[Collected data]
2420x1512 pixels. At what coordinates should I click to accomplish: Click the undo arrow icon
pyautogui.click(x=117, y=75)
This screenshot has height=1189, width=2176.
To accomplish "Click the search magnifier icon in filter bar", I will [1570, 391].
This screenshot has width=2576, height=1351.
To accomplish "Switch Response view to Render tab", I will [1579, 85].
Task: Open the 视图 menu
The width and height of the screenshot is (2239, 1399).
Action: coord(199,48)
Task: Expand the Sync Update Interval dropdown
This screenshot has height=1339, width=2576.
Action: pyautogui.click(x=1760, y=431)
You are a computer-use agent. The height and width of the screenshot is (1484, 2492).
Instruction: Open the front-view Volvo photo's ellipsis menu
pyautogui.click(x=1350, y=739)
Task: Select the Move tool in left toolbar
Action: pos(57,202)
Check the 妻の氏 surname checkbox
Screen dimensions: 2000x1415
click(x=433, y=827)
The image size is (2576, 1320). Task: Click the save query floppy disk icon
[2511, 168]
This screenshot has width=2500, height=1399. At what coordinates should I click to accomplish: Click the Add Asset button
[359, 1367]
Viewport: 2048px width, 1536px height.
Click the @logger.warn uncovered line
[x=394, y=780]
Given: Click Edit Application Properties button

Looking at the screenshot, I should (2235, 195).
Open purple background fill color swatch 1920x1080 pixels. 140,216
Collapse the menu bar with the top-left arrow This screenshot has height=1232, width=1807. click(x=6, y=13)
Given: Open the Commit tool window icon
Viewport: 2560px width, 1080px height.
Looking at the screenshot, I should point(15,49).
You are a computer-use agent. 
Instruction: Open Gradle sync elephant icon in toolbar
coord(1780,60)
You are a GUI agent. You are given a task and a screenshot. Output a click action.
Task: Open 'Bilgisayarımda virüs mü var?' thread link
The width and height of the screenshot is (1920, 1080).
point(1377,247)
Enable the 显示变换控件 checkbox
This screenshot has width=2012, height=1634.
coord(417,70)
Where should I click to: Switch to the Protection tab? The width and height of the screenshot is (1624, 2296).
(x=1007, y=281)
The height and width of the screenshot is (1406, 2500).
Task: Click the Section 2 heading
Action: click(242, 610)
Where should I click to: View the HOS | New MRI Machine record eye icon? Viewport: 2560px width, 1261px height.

Aim of the task:
From the data above, count the lines that hold the string "computer". Reply with only that number.

Task result:
2